La personalità è infrazione e libertà, rottura, strappo, lacerazione, sofferenza, angoscia e distruzione, componenti che la società, qualunque società, di qualunque genere, deve necessariamente reprimere per poter esistere. Per questo motivo alla fine del Meister, perché di fatto il Meister si conclude con il settimo libro, la personalità di Wilhelm viene domata e imprigionata, sconfitta. La personalità corrode la società, il concetto stesso di società, dalle fondamenta, causandone il crollo.

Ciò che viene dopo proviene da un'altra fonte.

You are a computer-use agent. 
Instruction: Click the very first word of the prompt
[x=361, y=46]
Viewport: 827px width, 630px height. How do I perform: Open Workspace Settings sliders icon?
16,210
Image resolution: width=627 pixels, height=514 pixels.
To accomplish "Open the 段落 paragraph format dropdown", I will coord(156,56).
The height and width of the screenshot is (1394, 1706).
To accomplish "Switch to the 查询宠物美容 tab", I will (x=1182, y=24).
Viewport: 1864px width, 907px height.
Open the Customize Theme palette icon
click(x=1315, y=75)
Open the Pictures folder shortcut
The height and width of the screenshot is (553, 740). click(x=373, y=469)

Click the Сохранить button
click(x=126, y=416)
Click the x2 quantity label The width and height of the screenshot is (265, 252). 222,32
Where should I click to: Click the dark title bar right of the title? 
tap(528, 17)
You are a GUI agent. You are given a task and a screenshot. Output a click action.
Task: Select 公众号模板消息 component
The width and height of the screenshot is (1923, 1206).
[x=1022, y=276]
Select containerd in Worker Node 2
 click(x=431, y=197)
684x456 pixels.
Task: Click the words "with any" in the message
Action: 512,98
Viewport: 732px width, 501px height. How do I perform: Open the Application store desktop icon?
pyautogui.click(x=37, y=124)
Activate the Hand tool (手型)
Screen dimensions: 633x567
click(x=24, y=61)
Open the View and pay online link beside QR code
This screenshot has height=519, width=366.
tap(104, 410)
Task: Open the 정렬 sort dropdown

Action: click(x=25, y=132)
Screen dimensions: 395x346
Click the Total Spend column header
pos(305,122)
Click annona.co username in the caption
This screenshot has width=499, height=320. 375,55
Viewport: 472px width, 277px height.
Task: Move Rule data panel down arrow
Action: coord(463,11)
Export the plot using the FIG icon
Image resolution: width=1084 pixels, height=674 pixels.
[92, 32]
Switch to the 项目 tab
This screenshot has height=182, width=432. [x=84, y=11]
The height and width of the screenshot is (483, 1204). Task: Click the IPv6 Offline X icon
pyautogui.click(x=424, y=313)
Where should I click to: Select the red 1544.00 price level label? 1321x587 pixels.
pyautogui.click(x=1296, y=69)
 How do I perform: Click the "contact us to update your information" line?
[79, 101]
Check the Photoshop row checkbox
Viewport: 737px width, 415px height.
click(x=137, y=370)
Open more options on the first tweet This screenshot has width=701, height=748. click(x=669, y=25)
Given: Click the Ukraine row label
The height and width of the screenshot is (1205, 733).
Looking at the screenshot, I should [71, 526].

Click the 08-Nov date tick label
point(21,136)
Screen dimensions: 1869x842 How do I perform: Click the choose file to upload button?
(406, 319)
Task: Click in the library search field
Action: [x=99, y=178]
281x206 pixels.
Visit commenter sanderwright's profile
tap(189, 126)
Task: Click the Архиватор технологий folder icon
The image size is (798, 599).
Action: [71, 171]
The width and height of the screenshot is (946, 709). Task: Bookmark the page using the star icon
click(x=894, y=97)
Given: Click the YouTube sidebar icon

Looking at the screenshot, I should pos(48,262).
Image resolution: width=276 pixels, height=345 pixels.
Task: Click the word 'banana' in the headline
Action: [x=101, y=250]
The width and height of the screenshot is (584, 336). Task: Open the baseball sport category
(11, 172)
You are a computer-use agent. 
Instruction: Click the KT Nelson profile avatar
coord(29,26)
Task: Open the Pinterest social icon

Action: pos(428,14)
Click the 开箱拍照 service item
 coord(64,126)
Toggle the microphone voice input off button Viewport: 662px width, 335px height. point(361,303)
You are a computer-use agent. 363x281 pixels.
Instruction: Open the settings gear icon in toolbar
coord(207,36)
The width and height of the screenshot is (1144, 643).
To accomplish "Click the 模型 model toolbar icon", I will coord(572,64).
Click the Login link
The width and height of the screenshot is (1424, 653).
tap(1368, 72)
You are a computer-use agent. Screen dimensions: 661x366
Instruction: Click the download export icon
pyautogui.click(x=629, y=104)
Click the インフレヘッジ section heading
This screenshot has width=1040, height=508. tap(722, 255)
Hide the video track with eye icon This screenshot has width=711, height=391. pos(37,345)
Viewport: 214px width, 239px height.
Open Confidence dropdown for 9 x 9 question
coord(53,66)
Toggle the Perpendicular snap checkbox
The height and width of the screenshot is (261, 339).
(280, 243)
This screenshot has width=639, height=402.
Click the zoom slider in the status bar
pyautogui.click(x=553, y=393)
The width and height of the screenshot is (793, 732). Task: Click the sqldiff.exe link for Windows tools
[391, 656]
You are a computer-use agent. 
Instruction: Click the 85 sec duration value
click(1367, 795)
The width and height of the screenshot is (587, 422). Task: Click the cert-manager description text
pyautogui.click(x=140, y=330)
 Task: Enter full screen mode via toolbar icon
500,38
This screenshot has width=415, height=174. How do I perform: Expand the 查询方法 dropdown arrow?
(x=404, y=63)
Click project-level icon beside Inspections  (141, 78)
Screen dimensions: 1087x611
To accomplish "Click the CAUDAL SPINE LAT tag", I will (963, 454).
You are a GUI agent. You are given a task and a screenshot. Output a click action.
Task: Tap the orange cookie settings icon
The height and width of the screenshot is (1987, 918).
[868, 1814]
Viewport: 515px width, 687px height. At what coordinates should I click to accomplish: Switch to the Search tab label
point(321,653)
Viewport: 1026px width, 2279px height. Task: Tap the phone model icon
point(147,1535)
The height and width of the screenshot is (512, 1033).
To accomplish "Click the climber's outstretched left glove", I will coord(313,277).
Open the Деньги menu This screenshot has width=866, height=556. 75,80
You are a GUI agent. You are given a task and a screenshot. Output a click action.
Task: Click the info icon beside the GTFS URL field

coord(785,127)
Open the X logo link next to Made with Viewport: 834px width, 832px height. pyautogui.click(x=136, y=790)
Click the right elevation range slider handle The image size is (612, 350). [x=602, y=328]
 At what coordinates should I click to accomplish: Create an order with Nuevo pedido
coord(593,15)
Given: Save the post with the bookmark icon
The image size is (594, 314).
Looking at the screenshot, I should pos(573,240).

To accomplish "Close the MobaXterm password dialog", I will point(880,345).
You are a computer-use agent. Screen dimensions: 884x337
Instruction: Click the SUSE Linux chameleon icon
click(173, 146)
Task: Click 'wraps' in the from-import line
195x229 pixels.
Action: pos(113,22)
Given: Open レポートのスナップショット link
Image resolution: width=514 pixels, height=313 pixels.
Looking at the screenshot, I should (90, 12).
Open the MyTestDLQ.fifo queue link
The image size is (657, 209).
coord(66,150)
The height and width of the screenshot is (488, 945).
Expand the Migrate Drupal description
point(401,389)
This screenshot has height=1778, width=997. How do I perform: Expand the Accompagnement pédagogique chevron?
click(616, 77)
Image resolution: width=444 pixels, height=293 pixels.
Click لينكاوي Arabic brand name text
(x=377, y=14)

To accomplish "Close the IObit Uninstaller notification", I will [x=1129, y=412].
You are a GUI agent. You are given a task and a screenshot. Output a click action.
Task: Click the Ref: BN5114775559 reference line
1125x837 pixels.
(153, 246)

Nel diverso modo di intendere e rappresentare il concetto di destino sta tutta la differenza tra Gli anni dell’apprendistato di Wilhelm Meister e Le affinità elettive, che non a caso s’impone come il più grande romanzo di Goethe, almeno secondo il modesto parere del sottoscritto. Nel Meister il destino è inteso come piano e disegno preordinato, come via tracciata da fantomatiche forze superiori e dalla quale è impossibile uscire, mentre nelle Affinità elettive assume il significato ben più umano di legame indissolubile, inesorabile come una legge naturale, al quale è impossibile sottrarsi. Nel Meister il destino è un surrogato della divina provvidenza, nelle Affinità elettive la massima e più estrema espressione dell’attrazione umana. Se nelle Affinità elettive è concesso almeno all’individuo di rivendicare e affermare la propria libertà individuale attraverso il suicidio, come fa Ottilia alla fine del romanzo lasciandosi morire di fame, nel Meister è preclusa anche questa possibilità, come dichiara Wilhelm:
«…e se non è concesso porre volontariamente fine ai propri tristi giorni…»
Nel Meister gli uomini sono come quelle marionette di cui Wilhelm in infanzia aveva subito tanto il fascino, che gli avevano fatto scoprire la sua vocazione artistica, teatrale, brutalmente repressa alla fine del suo apprendistato.
Se in Kleist la marionetta rappresenta la grazia, la massima espressione della grazia, e l’umanità libera dal peso, dal macigno della coscienza, in Goethe rappresenta l’umanità schiava della società.
La Società della Torre, che rappresenta il modello ideale di società repressiva, regolamentando l’errore, accogliendolo nel suo sistema educativo, formativo, alla fine del romanzo inizia e consacra Wilhelm alla mediocrità. Ciò che attende il protagonista del Meister è una grandiosa esistenza mediocre, da buon cittadino.